### [Directive]
Count how many lines in the entries below contain the string "application", treating uppercase and lowercase as different, and give only the number.

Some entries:
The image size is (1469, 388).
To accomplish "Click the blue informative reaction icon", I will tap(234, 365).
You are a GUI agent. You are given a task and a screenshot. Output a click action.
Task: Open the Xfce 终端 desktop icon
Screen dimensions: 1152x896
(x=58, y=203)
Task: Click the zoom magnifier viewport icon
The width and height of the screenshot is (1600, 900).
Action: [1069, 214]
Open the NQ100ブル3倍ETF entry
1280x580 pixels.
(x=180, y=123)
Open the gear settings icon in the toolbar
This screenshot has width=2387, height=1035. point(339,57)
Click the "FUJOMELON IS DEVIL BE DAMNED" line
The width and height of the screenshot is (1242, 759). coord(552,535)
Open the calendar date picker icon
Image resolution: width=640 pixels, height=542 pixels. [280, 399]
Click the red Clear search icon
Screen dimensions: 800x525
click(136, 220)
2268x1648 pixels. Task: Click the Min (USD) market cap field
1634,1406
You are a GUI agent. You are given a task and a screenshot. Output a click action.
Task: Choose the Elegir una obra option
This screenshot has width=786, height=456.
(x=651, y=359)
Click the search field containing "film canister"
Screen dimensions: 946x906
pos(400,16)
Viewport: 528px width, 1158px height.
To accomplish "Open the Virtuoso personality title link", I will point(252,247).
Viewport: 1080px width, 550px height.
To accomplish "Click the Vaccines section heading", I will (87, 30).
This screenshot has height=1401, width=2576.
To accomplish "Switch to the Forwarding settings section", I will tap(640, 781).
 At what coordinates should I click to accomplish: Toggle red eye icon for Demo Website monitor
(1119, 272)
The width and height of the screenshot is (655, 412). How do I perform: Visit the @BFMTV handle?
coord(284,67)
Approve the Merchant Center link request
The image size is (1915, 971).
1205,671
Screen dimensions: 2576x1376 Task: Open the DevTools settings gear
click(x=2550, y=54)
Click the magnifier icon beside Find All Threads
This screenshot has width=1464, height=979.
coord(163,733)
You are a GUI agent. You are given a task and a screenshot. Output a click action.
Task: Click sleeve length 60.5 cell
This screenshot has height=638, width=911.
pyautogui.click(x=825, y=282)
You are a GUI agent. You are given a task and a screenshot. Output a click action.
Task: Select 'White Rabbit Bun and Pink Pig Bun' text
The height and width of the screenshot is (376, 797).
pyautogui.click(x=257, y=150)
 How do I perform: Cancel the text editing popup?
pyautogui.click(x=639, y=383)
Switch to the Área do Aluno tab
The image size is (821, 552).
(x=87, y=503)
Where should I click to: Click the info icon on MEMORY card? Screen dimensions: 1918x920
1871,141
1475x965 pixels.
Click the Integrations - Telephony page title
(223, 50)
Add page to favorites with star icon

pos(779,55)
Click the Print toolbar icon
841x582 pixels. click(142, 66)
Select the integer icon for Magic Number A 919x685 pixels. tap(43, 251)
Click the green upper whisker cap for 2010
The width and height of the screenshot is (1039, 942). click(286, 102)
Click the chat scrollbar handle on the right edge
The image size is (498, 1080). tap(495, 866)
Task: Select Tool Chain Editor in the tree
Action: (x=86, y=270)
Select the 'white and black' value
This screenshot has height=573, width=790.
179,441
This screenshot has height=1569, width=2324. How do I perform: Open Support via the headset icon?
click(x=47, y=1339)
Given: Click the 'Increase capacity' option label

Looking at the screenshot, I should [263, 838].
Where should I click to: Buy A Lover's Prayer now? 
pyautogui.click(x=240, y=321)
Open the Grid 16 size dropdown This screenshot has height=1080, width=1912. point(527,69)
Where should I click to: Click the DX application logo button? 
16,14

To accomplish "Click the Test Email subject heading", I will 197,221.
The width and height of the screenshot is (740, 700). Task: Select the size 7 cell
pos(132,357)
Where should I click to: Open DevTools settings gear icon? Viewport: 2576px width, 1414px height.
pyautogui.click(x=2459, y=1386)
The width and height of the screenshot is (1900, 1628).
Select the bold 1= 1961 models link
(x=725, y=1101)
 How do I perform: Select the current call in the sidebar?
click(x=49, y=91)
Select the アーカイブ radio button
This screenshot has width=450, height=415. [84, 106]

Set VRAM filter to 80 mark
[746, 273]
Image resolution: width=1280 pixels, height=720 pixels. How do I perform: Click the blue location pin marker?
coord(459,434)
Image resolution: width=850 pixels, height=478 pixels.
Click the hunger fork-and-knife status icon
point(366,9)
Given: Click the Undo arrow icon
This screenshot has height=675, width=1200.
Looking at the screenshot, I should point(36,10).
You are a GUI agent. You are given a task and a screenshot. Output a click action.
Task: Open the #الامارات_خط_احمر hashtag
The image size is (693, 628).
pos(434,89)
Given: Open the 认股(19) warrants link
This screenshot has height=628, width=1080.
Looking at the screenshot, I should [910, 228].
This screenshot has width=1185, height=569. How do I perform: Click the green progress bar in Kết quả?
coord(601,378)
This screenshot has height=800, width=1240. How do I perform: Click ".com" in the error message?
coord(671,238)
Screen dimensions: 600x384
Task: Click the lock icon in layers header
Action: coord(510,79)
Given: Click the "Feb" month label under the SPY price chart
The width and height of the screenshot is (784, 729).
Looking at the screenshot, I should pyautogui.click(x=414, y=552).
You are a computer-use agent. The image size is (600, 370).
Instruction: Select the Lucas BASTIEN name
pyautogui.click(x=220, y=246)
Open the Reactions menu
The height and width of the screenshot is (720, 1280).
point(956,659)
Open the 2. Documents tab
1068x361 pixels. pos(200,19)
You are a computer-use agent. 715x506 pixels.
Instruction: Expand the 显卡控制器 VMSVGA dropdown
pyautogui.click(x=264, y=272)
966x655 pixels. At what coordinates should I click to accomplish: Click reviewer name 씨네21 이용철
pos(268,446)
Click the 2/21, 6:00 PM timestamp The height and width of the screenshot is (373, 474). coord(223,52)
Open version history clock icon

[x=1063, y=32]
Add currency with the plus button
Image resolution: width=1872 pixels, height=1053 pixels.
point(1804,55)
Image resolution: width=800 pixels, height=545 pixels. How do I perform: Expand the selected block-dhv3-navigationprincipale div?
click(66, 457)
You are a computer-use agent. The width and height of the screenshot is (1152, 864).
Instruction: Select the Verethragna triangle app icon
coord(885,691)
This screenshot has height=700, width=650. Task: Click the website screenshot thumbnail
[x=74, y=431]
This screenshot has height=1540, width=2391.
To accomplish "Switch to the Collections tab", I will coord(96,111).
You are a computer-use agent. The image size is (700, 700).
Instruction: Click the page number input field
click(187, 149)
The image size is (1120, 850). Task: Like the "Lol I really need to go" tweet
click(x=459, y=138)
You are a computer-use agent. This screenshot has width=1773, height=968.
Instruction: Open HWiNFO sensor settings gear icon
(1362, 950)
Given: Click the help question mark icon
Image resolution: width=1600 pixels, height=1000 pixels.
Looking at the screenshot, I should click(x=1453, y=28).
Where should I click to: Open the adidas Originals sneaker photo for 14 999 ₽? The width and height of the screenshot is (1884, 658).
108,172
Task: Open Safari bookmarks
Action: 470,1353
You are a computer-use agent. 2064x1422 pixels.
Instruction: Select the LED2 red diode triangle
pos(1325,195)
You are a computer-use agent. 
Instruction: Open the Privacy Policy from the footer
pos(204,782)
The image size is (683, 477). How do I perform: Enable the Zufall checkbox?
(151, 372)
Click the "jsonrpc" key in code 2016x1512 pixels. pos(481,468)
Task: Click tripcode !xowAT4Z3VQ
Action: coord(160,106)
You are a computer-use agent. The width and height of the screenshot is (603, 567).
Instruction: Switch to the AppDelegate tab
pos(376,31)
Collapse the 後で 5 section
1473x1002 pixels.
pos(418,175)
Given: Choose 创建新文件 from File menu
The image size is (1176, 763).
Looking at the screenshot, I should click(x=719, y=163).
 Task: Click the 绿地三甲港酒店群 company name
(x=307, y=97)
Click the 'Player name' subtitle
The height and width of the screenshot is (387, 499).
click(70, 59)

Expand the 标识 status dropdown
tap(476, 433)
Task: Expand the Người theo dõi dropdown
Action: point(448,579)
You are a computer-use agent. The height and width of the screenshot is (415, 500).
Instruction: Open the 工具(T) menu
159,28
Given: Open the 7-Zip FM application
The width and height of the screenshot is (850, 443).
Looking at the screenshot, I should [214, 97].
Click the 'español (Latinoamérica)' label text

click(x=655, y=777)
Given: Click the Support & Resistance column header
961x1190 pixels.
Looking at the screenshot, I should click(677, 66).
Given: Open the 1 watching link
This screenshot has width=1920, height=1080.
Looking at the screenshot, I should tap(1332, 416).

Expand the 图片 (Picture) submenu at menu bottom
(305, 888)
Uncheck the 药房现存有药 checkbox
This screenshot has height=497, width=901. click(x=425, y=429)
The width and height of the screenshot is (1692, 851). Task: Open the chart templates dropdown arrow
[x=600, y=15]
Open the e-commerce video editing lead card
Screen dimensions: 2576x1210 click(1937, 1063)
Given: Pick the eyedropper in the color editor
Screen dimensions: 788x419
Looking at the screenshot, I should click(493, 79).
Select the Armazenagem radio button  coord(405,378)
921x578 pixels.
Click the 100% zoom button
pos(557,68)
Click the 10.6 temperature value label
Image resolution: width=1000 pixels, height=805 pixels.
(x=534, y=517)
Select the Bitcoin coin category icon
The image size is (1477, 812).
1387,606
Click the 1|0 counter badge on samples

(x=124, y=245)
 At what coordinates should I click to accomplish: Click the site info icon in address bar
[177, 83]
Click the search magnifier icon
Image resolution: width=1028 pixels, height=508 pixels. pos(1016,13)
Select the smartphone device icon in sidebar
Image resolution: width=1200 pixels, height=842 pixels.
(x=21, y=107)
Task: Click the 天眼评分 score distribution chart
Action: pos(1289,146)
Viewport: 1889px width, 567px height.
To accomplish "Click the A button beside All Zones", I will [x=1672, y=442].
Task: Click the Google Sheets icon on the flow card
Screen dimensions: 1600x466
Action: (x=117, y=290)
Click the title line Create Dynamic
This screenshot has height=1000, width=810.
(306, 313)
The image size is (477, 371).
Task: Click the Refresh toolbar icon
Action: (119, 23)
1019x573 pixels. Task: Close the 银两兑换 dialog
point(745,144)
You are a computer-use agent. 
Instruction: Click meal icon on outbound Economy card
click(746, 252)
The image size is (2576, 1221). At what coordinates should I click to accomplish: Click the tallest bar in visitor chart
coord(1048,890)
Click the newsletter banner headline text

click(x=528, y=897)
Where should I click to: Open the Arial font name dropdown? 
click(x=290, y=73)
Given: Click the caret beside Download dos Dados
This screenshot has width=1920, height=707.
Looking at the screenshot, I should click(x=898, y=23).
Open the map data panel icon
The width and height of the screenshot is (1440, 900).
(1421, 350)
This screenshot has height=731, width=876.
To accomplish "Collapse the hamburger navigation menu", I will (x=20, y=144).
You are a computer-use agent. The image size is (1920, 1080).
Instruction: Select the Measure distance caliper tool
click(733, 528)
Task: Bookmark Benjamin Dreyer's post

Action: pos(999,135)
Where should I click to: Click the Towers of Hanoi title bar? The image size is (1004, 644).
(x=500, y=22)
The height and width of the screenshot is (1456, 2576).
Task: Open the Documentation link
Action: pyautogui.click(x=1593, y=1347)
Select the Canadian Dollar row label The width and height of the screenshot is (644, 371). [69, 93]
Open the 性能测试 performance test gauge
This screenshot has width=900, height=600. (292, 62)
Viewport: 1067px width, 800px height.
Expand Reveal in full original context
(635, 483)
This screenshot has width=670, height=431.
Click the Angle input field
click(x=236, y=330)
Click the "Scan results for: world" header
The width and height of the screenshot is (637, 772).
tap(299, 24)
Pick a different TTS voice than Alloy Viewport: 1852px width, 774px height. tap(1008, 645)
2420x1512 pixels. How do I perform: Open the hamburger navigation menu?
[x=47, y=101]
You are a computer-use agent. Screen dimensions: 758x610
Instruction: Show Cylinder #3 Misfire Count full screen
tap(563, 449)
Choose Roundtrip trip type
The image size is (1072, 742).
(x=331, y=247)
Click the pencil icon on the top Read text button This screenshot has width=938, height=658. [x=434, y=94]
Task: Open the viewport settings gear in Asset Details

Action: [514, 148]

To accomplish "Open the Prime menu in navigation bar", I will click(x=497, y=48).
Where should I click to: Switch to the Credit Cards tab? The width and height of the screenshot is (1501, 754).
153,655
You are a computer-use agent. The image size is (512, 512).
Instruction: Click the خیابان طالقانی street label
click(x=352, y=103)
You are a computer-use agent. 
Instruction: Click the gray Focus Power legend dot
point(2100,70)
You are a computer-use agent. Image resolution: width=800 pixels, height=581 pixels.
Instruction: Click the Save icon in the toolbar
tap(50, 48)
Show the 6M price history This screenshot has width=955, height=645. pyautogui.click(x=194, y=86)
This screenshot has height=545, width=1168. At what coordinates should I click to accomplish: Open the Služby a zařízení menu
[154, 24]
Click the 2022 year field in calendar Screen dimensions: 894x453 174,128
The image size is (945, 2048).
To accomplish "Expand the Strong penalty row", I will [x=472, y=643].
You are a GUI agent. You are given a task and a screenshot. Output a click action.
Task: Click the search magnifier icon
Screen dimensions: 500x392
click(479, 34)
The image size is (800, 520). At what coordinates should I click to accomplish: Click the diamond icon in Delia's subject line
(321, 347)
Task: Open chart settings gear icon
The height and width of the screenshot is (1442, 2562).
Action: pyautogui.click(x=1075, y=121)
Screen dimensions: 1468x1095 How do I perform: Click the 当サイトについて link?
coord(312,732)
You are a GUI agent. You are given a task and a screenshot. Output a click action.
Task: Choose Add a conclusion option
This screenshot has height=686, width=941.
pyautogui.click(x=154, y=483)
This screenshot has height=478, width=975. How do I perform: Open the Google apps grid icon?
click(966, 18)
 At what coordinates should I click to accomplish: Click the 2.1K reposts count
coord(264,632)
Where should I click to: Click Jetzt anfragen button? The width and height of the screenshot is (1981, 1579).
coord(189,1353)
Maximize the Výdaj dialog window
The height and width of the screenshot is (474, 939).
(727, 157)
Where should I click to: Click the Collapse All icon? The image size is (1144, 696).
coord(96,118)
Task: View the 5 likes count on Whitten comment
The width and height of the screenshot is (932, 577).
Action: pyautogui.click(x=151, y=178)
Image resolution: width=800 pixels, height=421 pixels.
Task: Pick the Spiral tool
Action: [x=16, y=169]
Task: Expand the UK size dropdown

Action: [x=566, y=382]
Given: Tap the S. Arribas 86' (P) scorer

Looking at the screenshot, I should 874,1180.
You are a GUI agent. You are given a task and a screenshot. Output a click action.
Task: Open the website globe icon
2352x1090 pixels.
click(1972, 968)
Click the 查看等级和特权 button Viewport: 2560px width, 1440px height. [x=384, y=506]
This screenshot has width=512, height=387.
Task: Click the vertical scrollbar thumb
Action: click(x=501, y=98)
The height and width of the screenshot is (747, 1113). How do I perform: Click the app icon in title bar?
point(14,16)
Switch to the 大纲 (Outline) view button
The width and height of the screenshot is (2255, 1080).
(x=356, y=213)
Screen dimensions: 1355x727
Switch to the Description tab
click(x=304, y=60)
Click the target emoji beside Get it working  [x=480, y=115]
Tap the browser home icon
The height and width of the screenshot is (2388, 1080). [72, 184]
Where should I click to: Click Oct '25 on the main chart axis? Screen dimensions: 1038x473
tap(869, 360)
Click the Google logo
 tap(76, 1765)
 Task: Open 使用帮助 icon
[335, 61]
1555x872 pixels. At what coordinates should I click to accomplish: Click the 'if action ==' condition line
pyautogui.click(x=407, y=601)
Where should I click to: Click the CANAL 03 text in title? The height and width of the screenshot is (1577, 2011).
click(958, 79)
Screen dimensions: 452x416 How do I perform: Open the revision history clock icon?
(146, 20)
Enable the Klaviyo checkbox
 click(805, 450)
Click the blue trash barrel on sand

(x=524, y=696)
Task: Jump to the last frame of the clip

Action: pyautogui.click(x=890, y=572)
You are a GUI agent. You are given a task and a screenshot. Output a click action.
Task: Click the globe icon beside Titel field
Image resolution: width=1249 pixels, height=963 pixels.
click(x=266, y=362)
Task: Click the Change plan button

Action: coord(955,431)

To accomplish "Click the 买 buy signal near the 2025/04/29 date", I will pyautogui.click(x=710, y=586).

### [Reply to the exercise]
2